The emerging role of technology
In some parts of the country, local public health officials are using technology to reach residents who favor other forms of communication over phone calls.
In Chicago, the city launched Chi COVID Coach to allow the health department to communicate directly with Chicago residents via text message, and provide them with resources on testing and symptoms.
“Let’s not make the choice between tech and people, we need both,” Raed Mansour, Director of Innovation at the Chicago Department of Public Health, told ABC News. “In contact tracing, you need to meet people where they are.”
In many places, that has included text messaging for those who are less likely to answer calls.
"Texting is another way we are letting people know they are trying to reach them," Pevznar, the CDC official, told ABC News."We find people tend to be more receptive to text. Text is a valuable tool."
Perhaps most importantly, however, experts also urged for a more robust public awareness campaign to encourage people to participate.

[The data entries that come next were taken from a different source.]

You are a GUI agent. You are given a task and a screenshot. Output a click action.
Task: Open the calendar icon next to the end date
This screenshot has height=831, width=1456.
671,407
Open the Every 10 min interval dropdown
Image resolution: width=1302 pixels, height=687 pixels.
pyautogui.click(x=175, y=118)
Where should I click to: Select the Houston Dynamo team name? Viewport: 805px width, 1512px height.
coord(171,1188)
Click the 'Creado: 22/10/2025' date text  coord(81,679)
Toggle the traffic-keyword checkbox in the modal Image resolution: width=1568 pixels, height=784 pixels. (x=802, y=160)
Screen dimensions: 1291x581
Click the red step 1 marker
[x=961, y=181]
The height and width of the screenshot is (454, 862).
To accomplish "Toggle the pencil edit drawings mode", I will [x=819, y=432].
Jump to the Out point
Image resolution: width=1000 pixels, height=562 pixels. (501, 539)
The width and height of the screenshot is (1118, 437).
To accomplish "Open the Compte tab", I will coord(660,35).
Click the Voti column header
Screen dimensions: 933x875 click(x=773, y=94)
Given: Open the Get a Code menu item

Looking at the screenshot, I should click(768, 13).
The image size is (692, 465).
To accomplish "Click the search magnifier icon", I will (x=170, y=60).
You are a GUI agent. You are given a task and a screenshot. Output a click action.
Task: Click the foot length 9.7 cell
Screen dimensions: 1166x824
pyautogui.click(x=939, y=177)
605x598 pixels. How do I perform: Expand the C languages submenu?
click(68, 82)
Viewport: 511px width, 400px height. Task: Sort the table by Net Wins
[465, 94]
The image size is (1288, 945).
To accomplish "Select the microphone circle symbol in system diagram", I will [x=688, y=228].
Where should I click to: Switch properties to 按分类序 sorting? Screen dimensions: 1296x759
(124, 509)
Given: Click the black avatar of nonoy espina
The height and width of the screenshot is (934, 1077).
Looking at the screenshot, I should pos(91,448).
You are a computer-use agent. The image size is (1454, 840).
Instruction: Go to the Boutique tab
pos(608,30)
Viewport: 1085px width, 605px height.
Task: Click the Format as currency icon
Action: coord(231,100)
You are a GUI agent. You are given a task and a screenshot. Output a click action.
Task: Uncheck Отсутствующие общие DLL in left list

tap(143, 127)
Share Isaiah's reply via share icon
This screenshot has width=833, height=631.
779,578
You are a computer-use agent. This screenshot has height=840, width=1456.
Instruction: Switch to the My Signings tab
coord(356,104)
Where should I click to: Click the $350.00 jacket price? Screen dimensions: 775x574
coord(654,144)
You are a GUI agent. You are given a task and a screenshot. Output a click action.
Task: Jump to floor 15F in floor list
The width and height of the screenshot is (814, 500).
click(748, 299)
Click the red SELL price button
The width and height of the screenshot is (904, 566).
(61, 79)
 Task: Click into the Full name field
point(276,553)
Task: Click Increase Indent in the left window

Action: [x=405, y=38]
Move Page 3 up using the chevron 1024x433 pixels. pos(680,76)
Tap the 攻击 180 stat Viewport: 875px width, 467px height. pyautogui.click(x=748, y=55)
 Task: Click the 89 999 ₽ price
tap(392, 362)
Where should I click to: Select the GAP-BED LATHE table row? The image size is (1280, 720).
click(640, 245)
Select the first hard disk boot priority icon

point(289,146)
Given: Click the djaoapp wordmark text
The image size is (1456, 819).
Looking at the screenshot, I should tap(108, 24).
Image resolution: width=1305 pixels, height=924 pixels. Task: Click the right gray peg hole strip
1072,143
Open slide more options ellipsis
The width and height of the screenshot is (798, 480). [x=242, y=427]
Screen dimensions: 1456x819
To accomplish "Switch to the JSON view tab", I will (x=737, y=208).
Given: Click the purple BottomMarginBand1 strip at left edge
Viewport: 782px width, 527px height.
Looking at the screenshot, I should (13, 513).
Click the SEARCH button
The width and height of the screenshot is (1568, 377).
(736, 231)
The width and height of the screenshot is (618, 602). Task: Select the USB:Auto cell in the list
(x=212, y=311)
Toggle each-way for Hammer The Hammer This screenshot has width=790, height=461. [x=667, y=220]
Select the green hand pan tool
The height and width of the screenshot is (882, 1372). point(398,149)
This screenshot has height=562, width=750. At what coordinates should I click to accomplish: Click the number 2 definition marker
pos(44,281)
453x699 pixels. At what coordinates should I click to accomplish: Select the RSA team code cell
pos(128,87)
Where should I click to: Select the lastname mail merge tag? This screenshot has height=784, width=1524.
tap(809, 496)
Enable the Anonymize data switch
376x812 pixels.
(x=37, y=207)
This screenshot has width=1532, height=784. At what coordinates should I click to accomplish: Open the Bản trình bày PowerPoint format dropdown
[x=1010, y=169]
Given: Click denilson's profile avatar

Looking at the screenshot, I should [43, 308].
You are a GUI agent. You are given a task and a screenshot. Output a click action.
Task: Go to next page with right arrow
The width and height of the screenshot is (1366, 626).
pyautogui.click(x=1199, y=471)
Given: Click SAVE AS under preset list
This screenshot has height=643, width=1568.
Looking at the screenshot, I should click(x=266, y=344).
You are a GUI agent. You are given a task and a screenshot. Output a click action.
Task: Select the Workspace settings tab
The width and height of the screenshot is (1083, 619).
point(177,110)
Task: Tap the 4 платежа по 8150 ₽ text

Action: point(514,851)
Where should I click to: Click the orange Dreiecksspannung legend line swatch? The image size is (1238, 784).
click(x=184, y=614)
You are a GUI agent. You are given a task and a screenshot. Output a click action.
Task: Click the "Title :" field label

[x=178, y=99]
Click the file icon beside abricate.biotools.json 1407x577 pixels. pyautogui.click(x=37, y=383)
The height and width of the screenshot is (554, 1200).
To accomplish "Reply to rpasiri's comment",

That effort could help address problems some tracers have faced when they finally do successfully get in touch with people.
One of the newer unexpected problems some tracers are seeing is nearly an existential one: a lost sense of time.
Some people have struggled to piece together their schedules, after weeks of stay-at-home orders in certain regions, public health officials told ABC News.
Since your life has been disrupted, you don’t have those things to pin your memory to. People’s days tend to blend together,” said Pevznar.
Then, there are those who make contact tracing exponentially difficult by flouting quarantine measures. Sara Bosse, the health director in California’s rural Madera County, said that her team has checked in on asymptomatic residents infected with COVID-19 who have stopped complying with stay-at-home restrictions.
“As the weather has gotten warmer, we’ve noticed that people want to be outside and go places and do things,” she told ABC News.
Dr. Philip Huang, the director of the Health and Human Services department in Dallas County, Texas, said it's important to get people to understand why they need to isolate and self-quarantine if contacted, even if they don't have symptoms.
"People need to be responsible. It’s actually caring for the community and caring for others – it may be someone's mother or someone’s grandmother," he said. "It does affect us all."
Jay Bhatt, a practicing internist and Aspen Health Innovators Fellow, is an ABC News contributor.